═════ Supplied entries
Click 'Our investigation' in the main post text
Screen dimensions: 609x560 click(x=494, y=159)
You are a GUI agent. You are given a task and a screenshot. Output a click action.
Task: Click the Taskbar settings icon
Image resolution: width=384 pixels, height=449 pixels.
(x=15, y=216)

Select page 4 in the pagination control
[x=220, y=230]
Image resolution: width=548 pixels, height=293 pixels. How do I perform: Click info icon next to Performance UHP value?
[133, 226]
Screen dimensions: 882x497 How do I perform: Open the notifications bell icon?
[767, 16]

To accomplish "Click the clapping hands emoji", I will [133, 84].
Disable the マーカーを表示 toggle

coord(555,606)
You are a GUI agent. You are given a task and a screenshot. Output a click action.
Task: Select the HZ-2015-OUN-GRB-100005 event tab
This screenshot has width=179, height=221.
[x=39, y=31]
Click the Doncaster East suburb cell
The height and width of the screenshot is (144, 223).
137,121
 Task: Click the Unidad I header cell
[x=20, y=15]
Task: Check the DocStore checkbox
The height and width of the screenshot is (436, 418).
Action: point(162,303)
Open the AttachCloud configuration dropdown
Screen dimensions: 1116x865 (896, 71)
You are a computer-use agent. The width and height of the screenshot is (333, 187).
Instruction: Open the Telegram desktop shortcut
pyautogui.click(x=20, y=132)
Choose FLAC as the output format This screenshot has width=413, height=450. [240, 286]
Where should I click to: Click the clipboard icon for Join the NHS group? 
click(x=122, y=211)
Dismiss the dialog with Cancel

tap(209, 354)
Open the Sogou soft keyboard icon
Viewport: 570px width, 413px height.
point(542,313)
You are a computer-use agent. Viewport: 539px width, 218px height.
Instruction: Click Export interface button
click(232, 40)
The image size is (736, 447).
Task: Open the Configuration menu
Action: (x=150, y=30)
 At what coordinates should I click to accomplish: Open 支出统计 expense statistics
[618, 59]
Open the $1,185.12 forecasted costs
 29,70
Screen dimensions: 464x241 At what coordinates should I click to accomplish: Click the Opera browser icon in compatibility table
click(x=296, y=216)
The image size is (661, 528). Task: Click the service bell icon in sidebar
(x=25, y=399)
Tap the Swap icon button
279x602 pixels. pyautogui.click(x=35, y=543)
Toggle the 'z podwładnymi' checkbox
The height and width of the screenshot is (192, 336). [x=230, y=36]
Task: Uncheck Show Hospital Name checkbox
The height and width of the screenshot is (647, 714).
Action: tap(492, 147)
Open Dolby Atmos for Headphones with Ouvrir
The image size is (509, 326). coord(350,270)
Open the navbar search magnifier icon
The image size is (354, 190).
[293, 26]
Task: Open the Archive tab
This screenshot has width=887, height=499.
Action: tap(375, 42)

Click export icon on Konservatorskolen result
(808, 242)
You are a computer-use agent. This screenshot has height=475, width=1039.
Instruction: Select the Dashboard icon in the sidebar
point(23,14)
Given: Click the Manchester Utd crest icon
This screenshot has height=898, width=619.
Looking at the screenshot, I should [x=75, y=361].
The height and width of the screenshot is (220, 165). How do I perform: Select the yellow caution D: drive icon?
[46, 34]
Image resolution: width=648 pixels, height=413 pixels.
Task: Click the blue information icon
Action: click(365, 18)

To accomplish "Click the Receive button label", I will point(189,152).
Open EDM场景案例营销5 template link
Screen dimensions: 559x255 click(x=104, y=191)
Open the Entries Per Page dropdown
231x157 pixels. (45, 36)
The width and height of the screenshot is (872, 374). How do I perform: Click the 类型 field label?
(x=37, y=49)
══════════
Activity –
Using the records given above, list every line that includes the word "computer".

Exercise answer –
You are a computer-use agent. The width and height of the screenshot is (333, 187).
You are a computer-use agent. Viewport: 539px width, 218px height.
You are a computer-use agent. This screenshot has height=475, width=1039.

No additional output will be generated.